● WHAT THE TASK ASKS
Restate all the lines below word for word, but omit the pictures.

● DATA TO USE
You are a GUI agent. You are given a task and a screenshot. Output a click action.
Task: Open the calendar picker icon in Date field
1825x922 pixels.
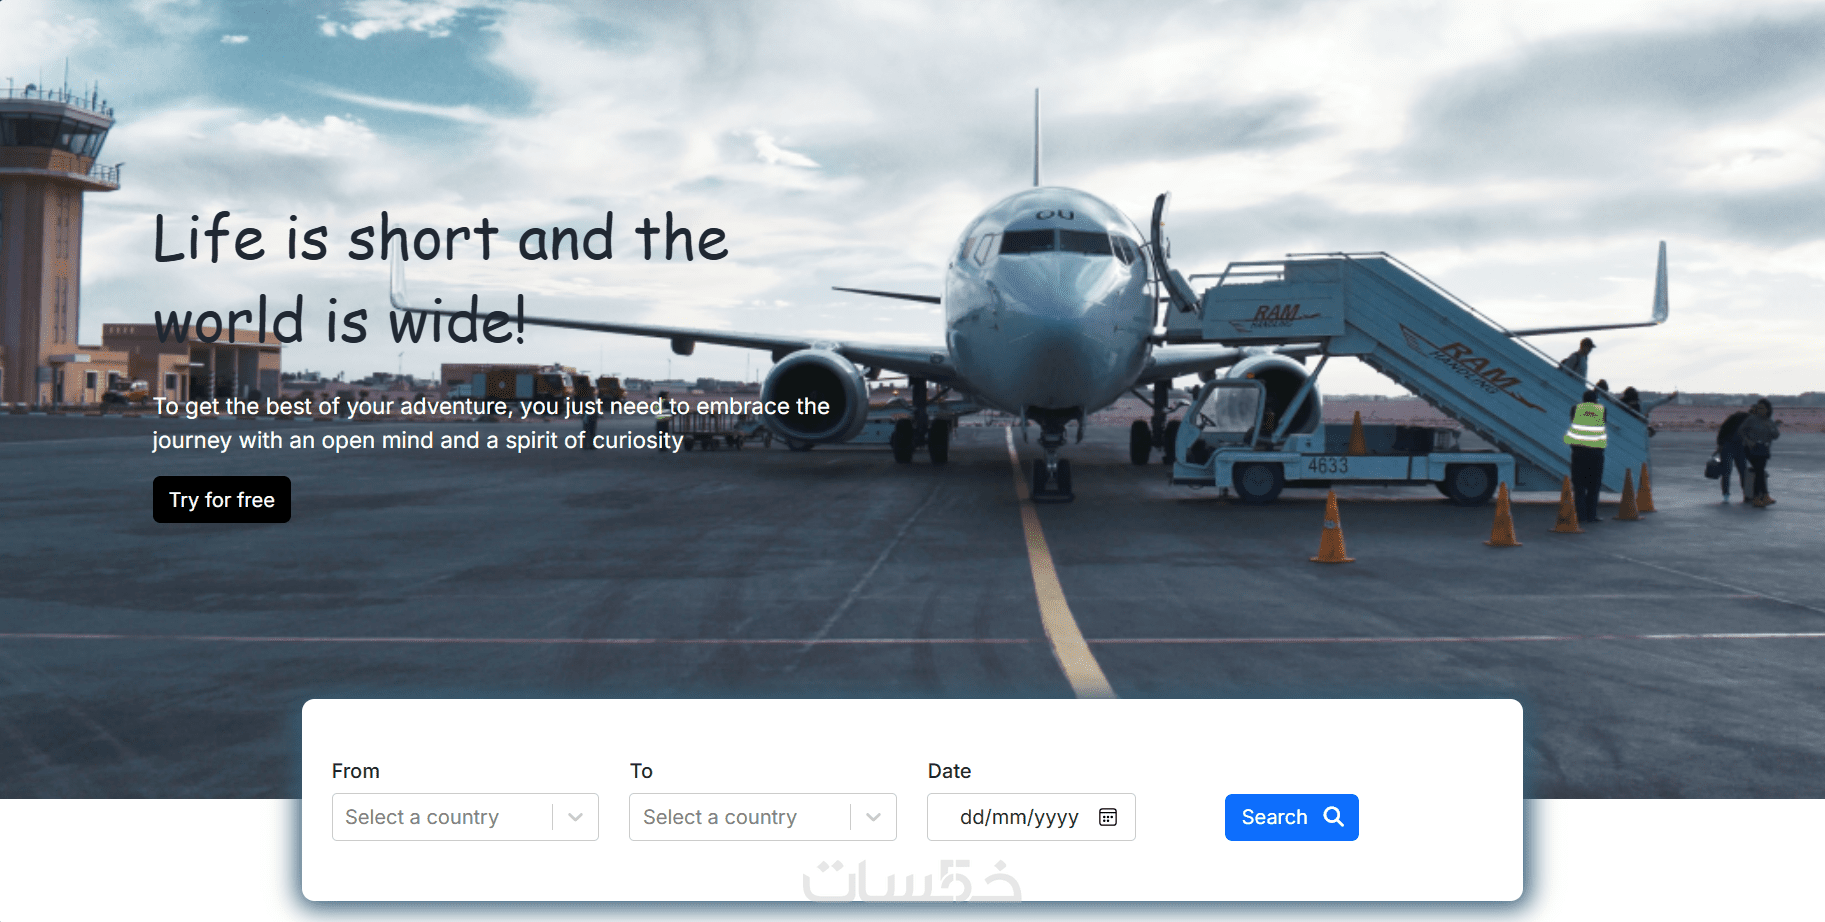(x=1108, y=817)
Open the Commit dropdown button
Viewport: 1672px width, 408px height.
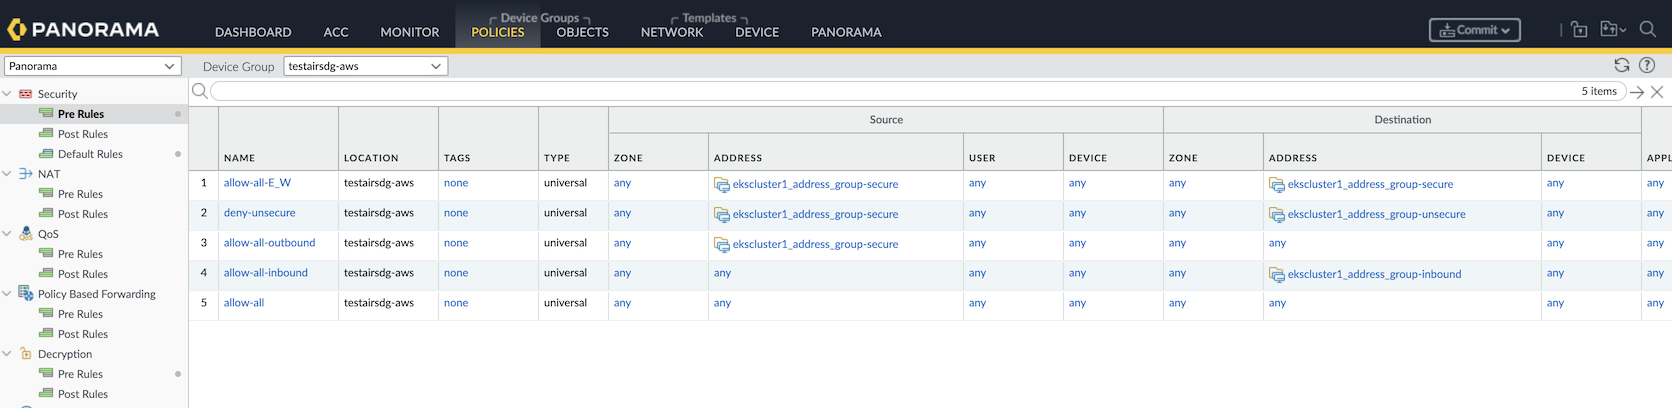click(x=1474, y=30)
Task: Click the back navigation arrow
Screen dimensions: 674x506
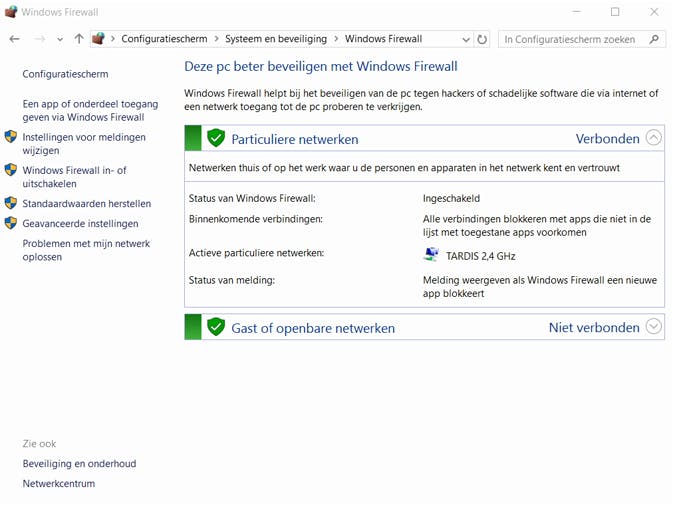Action: (14, 39)
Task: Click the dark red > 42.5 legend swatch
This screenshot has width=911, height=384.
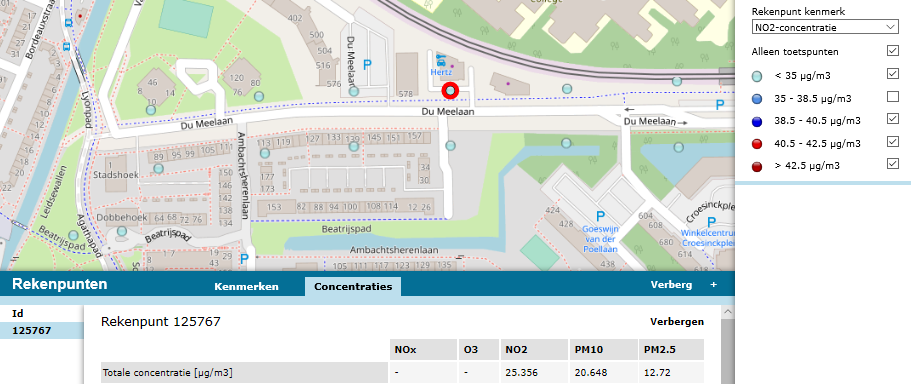Action: (x=756, y=167)
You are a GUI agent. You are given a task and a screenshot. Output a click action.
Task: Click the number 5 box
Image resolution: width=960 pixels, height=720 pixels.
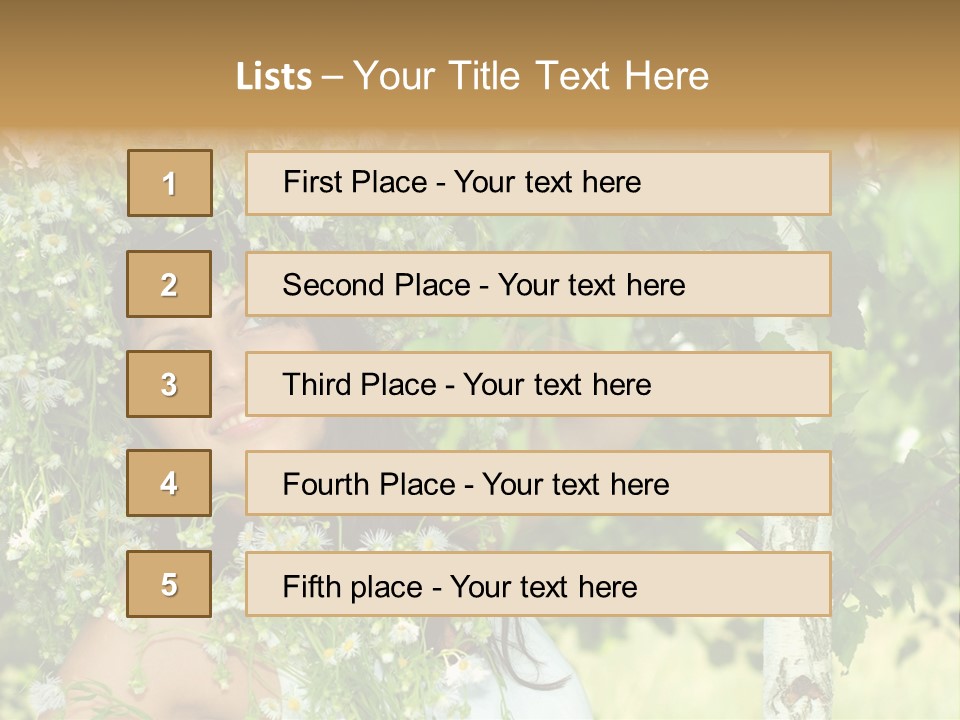[x=169, y=584]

● WRITTEN ANSWER
You are a GUI agent. You are given a task and a screenshot. Output a click action.
Task: Open the calendar picker icon in Date field
1825x922 pixels.
(x=1108, y=817)
Open the Commit dropdown button
Viewport: 1672px width, 408px height.
click(x=1474, y=30)
Task: Click the back navigation arrow
Screen dimensions: 674x506
Action: (14, 39)
Task: Click the dark red > 42.5 legend swatch
This screenshot has width=911, height=384.
Action: (x=756, y=167)
You are a GUI agent. You are given a task and a screenshot. Output a click action.
Task: Click the number 5 box
Image resolution: width=960 pixels, height=720 pixels.
[x=169, y=584]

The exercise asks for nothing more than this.